=== TEXTO ===
◇ ◇ ◇ ◇ ◇ ◇ ◇
Y, sin embargo, nadie piensa en ello. Si pudiéramos
ver nuestras almas igual que vemos nuestro rostro, quizás tendríamos motivos
para preocuparnos. Espíritus fláccidos, depauperados, sin brillo, espíritus sin
alimentar ni ejercitar.
Pero, antes o después, nos encontraremos frente a
frente con nuestro verdadero ser, y entonces de poco nos valdrán los años de
culto al cuerpo en los que ni siquiera nos acordamos de que había otra cosa.
Ni siquiera la Iglesia, aunque hable de la
resurrección de la carne, cree en ello, puesto que intenta explicarlo diciendo
que se tratará de “cuerpos de gloria”, o sea, algo que no se sabe lo que es,
pero que no es carne.
Es difícil de entender el empeño en defender que
resucitará algo muerto, corrompido y aventado. Jesús no era un ser de carne
corruptible y su “resurrección” no fue sino el abandono de esa apariencia
física.
◇ ◇ ◇ ◇ ◇ ◇ ◇
=== DATOS PROPORCIONADOS ===
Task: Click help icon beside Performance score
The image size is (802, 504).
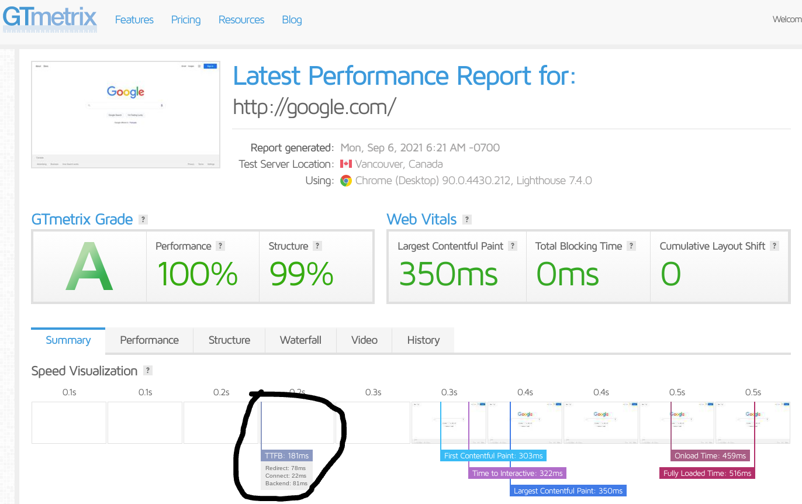Action: pyautogui.click(x=220, y=246)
◇ ◇ ◇ ◇ ◇ ◇ ◇
=== QUÉ HACER ===
Reescribe el pasaje del texto sobre el alma y el cuerpo que empieza en las palabras con "Pero, antes o" y acaba tras "había otra cosa.". Sustituye "verdadero ser" por "auténtico yo". Las líneas no tienen ningún papel en este ejercicio.

=== EJERCICIO RESUELTO ===
Pero, antes o después, nos encontraremos frente a
frente con nuestro auténtico yo, y entonces de poco nos valdrán los años de
culto al cuerpo en los que ni siquiera nos acordamos de que había otra cosa.